NOTE STRATÉGIQUE – JUILLET 2025 CESS

Le bras de fer continue. La Commission européenne a annoncé, vendredi 17 janvier, de nouvelles mesures techniques dans son enquête sur le réseau social X, dont le propriétaire Elon Musk est soupçonné d'y répandre de fausses informations et de manipuler le débat public en Europe.  "
La Commission européenne a annoncé, le 17 janvier 2025, de nouvelles mesures techniques dans son enquête sur le réseau social X, soupçonné de répandre de fausses informations et de manipuler le débat public en Europe. © Nicolas Tucat, AFP

Il ne s’agit plus de soupçons isolés ou d’hypothèses lointaines. À mesure que les grandes plateformes d’expression publique mutent, se financiarisent et s’alignent sur des logiques privées opaques, un phénomène de déstabilisation silencieuse s’installe dans les démocraties européennes. La plateforme X, anciennement Twitter, est au cœur de ce basculement. Ce qui était jadis un espace de confrontation libre des idées, ouvert, brutal parfois, mais démocratique par essence, devient progressivement un instrument technique soumis à des logiques d’ingérence douce, algorithmique, systémique. Sous couvert d’évolution technologique, de modèle économique ou de politique de contenu, les canaux par lesquels nos opinions circulent, se forment, se rencontrent ou s’opposent sont désormais pilotés selon des critères que personne n’a réellement validés, et dont les biais ne sont ni identifiables ni contrôlables.


L’Europe n’a pas vu venir ce virage. Ou plutôt, elle a vu, mais trop tard. En croyant qu’il suffisait de mettre en place un cadre général, en l’occurrence le Digital Services Act, pour encadrer la violence ou la désinformation, elle a sous-estimé l’ampleur du problème : ce n’est pas simplement une question de contenus litigieux, mais de structure. Ce n’est pas uniquement une affaire de haine ou de rumeurs, mais de récit. Le danger ne vient plus des discours extrêmes que l’on peut, à la rigueur, modérer. Il vient de l’infrastructure elle-même, de son invisibilité, de sa capacité à amplifier certaines voix, à en étouffer d’autres, à créer un déséquilibre algorithmique durable au profit d’intérêts que l’on ne connaît pas toujours et qui, parfois, ne sont pas les nôtres.

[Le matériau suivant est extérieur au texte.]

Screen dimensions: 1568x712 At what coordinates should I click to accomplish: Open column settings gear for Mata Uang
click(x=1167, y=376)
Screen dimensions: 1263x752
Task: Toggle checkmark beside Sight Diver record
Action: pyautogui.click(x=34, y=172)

Depuis le rachat de Twitter par Elon Musk, la transformation de la plateforme X a été brutale, voire brutale et stratégique. Le vernis idéologique de « liberté d’expression » masquait en réalité une recomposition profonde de l’architecture technique du réseau : abonnements payants, priorisation des comptes « vérifiés », invisibilisation discrète de certaines thématiques, réapparition de comptes problématiques, désactivation de certains mécanismes de signalement, opacité des modifications d’algorithme, fermeture de plusieurs outils de recherche publique. Cette évolution n’est pas neutre. Elle affecte directement les équilibres démocratiques en Europe et ailleurs. Les mécanismes internes à la plateforme X la rendent aujourd’hui vulnérable, non seulement à des dérives internes, mais surtout à des formes d’ingérence informationnelle organisées depuis l’étranger.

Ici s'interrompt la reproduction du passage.